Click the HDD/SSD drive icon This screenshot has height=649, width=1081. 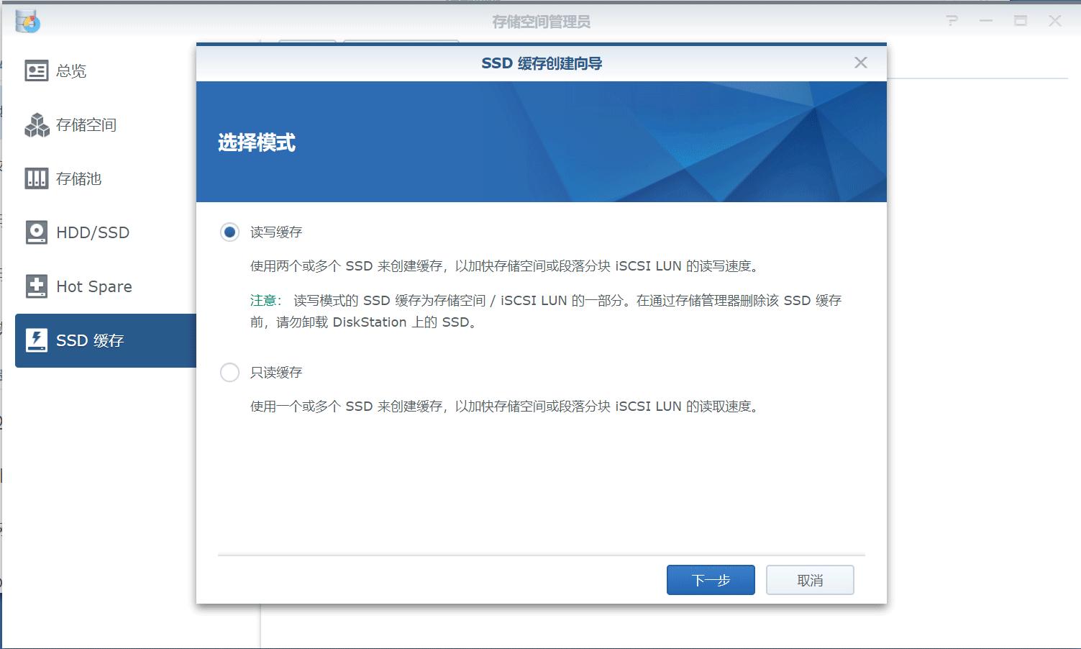tap(36, 232)
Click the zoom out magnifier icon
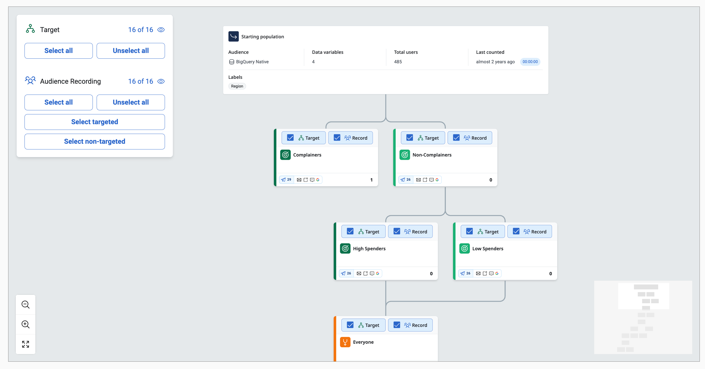The height and width of the screenshot is (369, 705). coord(25,305)
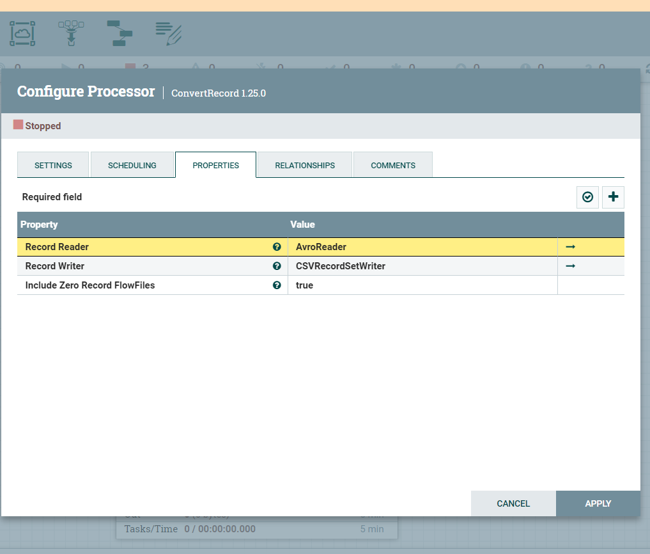Open help for Include Zero Record FlowFiles
The width and height of the screenshot is (650, 554).
click(277, 285)
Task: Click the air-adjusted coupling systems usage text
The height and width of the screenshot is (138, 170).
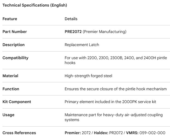Action: (x=113, y=117)
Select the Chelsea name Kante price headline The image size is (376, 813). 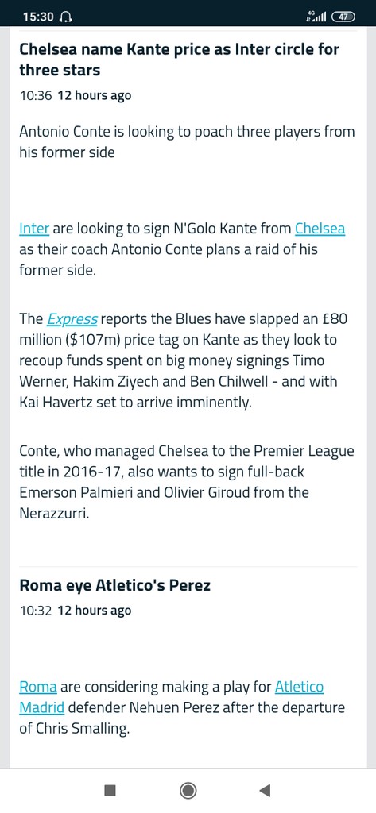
:::::
### [Description of the task]
Could you reproduce the material verbatim, starting at the line containing "Task: Click the" and ending at the final line of the material, leaving out the pictures?

### [Solution to the problem]
Task: Click the air-adjusted coupling systems usage text
The height and width of the screenshot is (138, 170).
Action: (x=113, y=117)
Select the Chelsea name Kante price headline The image size is (376, 813). 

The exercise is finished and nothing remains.